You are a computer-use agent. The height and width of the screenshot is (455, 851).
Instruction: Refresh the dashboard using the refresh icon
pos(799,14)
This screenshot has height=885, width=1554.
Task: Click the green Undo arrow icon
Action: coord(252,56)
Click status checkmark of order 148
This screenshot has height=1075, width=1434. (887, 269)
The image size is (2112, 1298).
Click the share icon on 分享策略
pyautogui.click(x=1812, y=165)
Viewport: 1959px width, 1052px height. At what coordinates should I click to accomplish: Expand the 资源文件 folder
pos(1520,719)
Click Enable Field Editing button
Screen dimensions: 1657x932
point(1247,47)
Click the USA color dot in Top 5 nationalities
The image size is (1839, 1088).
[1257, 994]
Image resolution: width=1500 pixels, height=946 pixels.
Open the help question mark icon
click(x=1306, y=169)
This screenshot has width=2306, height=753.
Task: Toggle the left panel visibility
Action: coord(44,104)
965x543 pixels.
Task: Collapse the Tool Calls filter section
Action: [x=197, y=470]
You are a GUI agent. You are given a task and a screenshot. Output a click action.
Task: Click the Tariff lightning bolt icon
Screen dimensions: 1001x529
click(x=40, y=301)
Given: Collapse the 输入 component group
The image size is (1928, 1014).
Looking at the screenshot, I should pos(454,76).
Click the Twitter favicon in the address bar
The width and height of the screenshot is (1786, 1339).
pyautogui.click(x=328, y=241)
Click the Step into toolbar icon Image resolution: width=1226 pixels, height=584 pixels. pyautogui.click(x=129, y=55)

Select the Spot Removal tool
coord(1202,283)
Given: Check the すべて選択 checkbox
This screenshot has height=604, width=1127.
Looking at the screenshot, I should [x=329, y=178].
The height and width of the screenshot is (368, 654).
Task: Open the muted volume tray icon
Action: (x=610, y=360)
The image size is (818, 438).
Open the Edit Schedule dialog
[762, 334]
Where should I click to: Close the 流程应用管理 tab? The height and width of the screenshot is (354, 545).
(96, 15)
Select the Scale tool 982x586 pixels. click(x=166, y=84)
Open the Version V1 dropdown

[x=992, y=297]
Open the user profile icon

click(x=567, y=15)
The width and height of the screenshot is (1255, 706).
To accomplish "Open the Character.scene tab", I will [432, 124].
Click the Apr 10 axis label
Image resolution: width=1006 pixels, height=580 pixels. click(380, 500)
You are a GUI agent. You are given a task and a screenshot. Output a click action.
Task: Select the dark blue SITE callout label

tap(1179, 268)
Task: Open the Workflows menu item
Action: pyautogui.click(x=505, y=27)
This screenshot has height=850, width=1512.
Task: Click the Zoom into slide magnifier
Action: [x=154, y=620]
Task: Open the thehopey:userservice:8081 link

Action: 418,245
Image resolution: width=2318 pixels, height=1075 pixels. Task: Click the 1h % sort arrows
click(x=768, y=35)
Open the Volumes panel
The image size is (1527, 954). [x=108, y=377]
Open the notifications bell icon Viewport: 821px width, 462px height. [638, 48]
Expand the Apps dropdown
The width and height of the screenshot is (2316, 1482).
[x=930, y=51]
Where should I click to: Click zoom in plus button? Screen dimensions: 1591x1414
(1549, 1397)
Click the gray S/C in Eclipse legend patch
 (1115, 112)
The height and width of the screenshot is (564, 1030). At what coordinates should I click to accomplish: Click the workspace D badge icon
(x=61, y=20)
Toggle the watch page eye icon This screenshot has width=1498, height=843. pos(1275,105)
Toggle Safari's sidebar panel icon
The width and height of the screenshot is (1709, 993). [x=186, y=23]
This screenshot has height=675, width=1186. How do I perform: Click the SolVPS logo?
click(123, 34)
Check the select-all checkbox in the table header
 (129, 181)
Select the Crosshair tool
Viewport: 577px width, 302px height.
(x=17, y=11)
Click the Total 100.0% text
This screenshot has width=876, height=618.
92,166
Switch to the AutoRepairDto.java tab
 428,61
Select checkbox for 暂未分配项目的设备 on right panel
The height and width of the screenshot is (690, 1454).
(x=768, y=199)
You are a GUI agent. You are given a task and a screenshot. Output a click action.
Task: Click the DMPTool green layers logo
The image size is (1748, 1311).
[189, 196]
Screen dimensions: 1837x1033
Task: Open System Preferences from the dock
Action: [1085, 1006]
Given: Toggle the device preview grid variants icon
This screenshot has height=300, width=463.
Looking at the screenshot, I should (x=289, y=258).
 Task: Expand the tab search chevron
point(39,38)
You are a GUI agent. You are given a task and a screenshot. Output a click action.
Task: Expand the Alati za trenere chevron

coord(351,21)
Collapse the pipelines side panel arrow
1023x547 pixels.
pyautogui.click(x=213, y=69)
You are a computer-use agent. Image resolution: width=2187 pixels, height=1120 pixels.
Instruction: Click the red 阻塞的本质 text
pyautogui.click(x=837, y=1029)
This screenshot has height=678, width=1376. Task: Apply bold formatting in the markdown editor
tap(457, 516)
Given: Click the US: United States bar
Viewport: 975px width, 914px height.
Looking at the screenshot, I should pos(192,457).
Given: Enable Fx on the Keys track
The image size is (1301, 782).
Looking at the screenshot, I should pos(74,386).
□ □ □
Requirement
Please repeat all the records above exactly as they appear.

Exercise output
You are a computer-use agent. The height and width of the screenshot is (455, 851).
Instruction: Refresh the dashboard using the refresh icon
pos(799,14)
This screenshot has height=885, width=1554.
Task: Click the green Undo arrow icon
Action: coord(252,56)
Click status checkmark of order 148
This screenshot has height=1075, width=1434. (887, 269)
The image size is (2112, 1298).
Click the share icon on 分享策略
pyautogui.click(x=1812, y=165)
Viewport: 1959px width, 1052px height. At what coordinates should I click to accomplish: Expand the 资源文件 folder
pos(1520,719)
Click Enable Field Editing button
Screen dimensions: 1657x932
point(1247,47)
Click the USA color dot in Top 5 nationalities
The image size is (1839, 1088).
[1257, 994]
Image resolution: width=1500 pixels, height=946 pixels.
Open the help question mark icon
click(x=1306, y=169)
This screenshot has width=2306, height=753.
Task: Toggle the left panel visibility
Action: coord(44,104)
965x543 pixels.
Task: Collapse the Tool Calls filter section
Action: [x=197, y=470]
You are a GUI agent. You are given a task and a screenshot. Output a click action.
Task: Click the Tariff lightning bolt icon
Screen dimensions: 1001x529
click(x=40, y=301)
Given: Collapse the 输入 component group
The image size is (1928, 1014).
Looking at the screenshot, I should pos(454,76).
Click the Twitter favicon in the address bar
The width and height of the screenshot is (1786, 1339).
pyautogui.click(x=328, y=241)
Click the Step into toolbar icon Image resolution: width=1226 pixels, height=584 pixels. pyautogui.click(x=129, y=55)

Select the Spot Removal tool
coord(1202,283)
Given: Check the すべて選択 checkbox
This screenshot has height=604, width=1127.
Looking at the screenshot, I should [x=329, y=178].
The height and width of the screenshot is (368, 654).
Task: Open the muted volume tray icon
Action: (x=610, y=360)
The image size is (818, 438).
Open the Edit Schedule dialog
[762, 334]
Where should I click to: Close the 流程应用管理 tab? The height and width of the screenshot is (354, 545).
(96, 15)
Select the Scale tool 982x586 pixels. click(x=166, y=84)
Open the Version V1 dropdown

[x=992, y=297]
Open the user profile icon

click(x=567, y=15)
The width and height of the screenshot is (1255, 706).
To accomplish "Open the Character.scene tab", I will [432, 124].
Click the Apr 10 axis label
Image resolution: width=1006 pixels, height=580 pixels. click(380, 500)
You are a GUI agent. You are given a task and a screenshot. Output a click action.
Task: Select the dark blue SITE callout label

tap(1179, 268)
Task: Open the Workflows menu item
Action: pyautogui.click(x=505, y=27)
This screenshot has height=850, width=1512.
Task: Click the Zoom into slide magnifier
Action: [x=154, y=620]
Task: Open the thehopey:userservice:8081 link

Action: 418,245
Image resolution: width=2318 pixels, height=1075 pixels. Task: Click the 1h % sort arrows
click(x=768, y=35)
Open the Volumes panel
The image size is (1527, 954). [x=108, y=377]
Open the notifications bell icon Viewport: 821px width, 462px height. [638, 48]
Expand the Apps dropdown
The width and height of the screenshot is (2316, 1482).
[x=930, y=51]
Where should I click to: Click zoom in plus button? Screen dimensions: 1591x1414
(1549, 1397)
Click the gray S/C in Eclipse legend patch
 (1115, 112)
The height and width of the screenshot is (564, 1030). At what coordinates should I click to accomplish: Click the workspace D badge icon
(x=61, y=20)
Toggle the watch page eye icon This screenshot has width=1498, height=843. pos(1275,105)
Toggle Safari's sidebar panel icon
The width and height of the screenshot is (1709, 993). [x=186, y=23]
This screenshot has height=675, width=1186. How do I perform: Click the SolVPS logo?
click(123, 34)
Check the select-all checkbox in the table header
 (129, 181)
Select the Crosshair tool
Viewport: 577px width, 302px height.
(x=17, y=11)
Click the Total 100.0% text
This screenshot has width=876, height=618.
92,166
Switch to the AutoRepairDto.java tab
 428,61
Select checkbox for 暂未分配项目的设备 on right panel
The height and width of the screenshot is (690, 1454).
(x=768, y=199)
You are a GUI agent. You are given a task and a screenshot. Output a click action.
Task: Click the DMPTool green layers logo
The image size is (1748, 1311).
[189, 196]
Screen dimensions: 1837x1033
Task: Open System Preferences from the dock
Action: [1085, 1006]
Given: Toggle the device preview grid variants icon
This screenshot has height=300, width=463.
Looking at the screenshot, I should (x=289, y=258).
 Task: Expand the tab search chevron
point(39,38)
You are a GUI agent. You are given a task and a screenshot. Output a click action.
Task: Expand the Alati za trenere chevron

coord(351,21)
Collapse the pipelines side panel arrow
1023x547 pixels.
pyautogui.click(x=213, y=69)
You are a computer-use agent. Image resolution: width=2187 pixels, height=1120 pixels.
Instruction: Click the red 阻塞的本质 text
pyautogui.click(x=837, y=1029)
This screenshot has height=678, width=1376. Task: Apply bold formatting in the markdown editor
tap(457, 516)
Given: Click the US: United States bar
Viewport: 975px width, 914px height.
Looking at the screenshot, I should pos(192,457).
Given: Enable Fx on the Keys track
The image size is (1301, 782).
Looking at the screenshot, I should pos(74,386).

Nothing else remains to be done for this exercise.